Et pourtant, affirment les économistes et alors que les élections nationales du mois de septembre se rapprochent, le gouvernement qui sera désigné – quel qu’il soit – sera dans l’incapacité de se reposer sur les lauriers des succès passés. Des nuages – qui prennent la forme d’une croissance économique revue à la baisse et de dépenses publiques plus importantes – pointent d’ores et déjà à l’horizon. Ainsi, la nation est encore à la traîne de la moyenne des autres économies avancées en ce qui concerne la facilité à lancer des affaires commerciales. De plus, les infrastructures doivent impérativement être significativement renforcées et le secteur public est encore inefficace – ce qui entraîne des coûts en hausse rapide pour le gouvernement, selon l’organisation économique internationale de l’OCDE.
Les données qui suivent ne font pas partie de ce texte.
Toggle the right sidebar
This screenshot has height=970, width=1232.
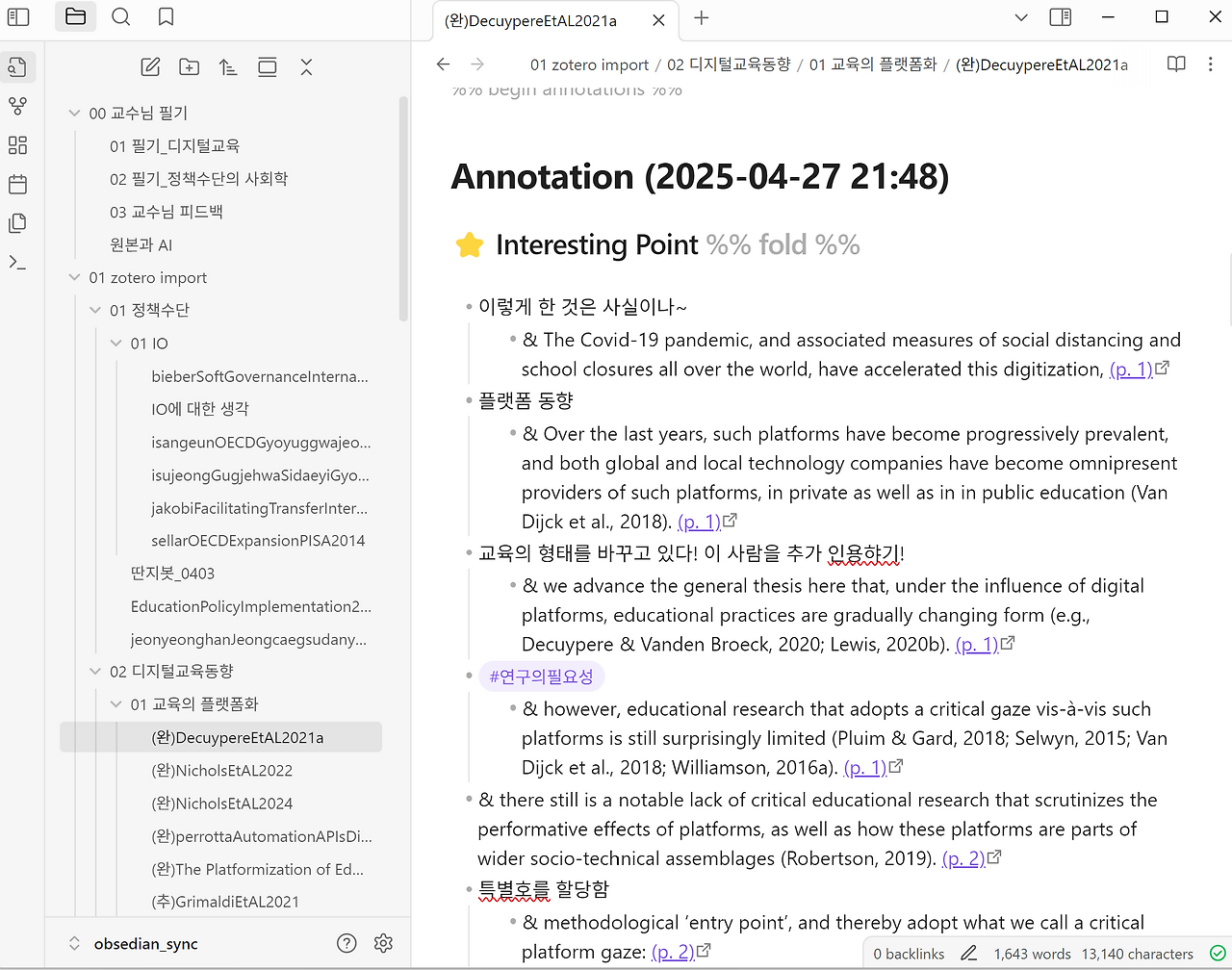[1060, 16]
Les prix du logement restent élevés, les inégalités financières – qui ont toutefois diminué – sont encore un problème et le système éducatif échoue à fournir les travailleurs qualifiés dont l’Etat juif a besoin pour garantir la continuation de sa réussite dans une économie dirigée par le secteur high-tech.

« Malgré les énormes progrès réalisés au cours de la dernière décennie, la nation est encore retardataire dans certains secteurs déterminants comme celui des infrastructures – cela concerne en particulier les routes, les transports publics, les hôpitaux et le câble à fibre optique », explique Terence Klingman, chef des investissements au sein de Heritage Family Office Partners Ltd., qui conseille les familles riches sur la destination de leurs investissements.

Klingman est également ancien directeur de recherche sell-side de la Psagot Investment House, et il a travaillé en tant que directeur du service de recherche sur les actions au principal bureau d’investissement d’UBS Wealth Management.

Le prochain gouvernement, disent les économistes, devra établir des politiques à long-terme – en s’assurant notamment que la devise ne continuera pas à prendre de la valeur – pour maintenir la compétitivité des exportations. Il faudra aussi augmenter les dépenses dans les infrastructures et l’éducation et effectuer des coupes drastiques dans la bureaucratie.

Israël organise ses élections nationales le 17 septembre, une course houleuse dans laquelle le Premier ministre en exercice Benjamin Netanyahu, chef du parti du Likud au pouvoir, affronte la perspective d’une inculpation pour pots-de-vin et pour fraude ».